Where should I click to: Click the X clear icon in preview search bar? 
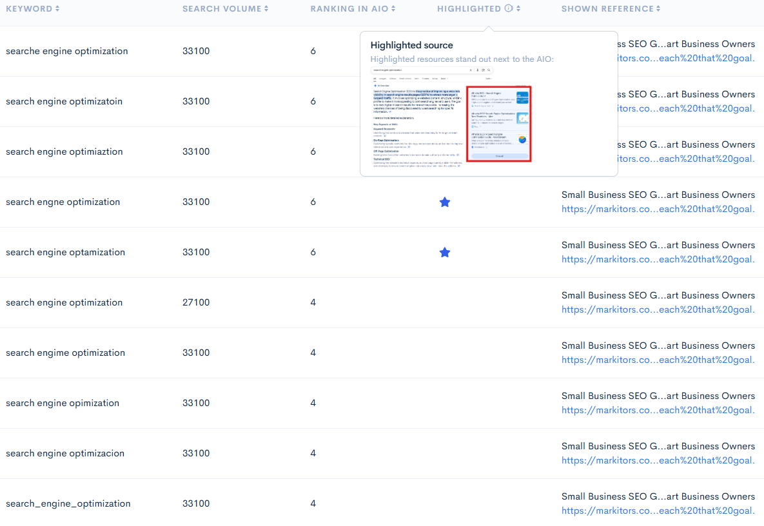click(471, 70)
- - -
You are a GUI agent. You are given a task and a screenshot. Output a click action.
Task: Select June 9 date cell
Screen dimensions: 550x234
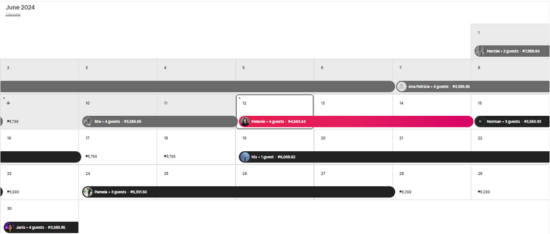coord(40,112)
- - -
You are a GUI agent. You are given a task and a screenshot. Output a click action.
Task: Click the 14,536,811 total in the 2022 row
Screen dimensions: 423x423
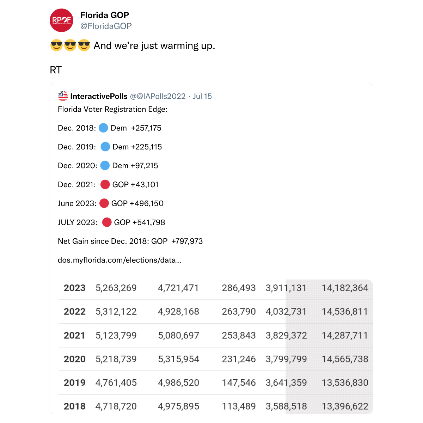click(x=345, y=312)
- - -
TASK REQUIREMENTS | Shift every coordinate in the answers by -124 as you copy out the listing from the line with "Where should I" to the line with "click(471, 70)", requests included. Leave the pictures out.

ANSWER TO THE EXERCISE |
Where should I click to: Click the X clear icon in preview search bar? 
click(347, -54)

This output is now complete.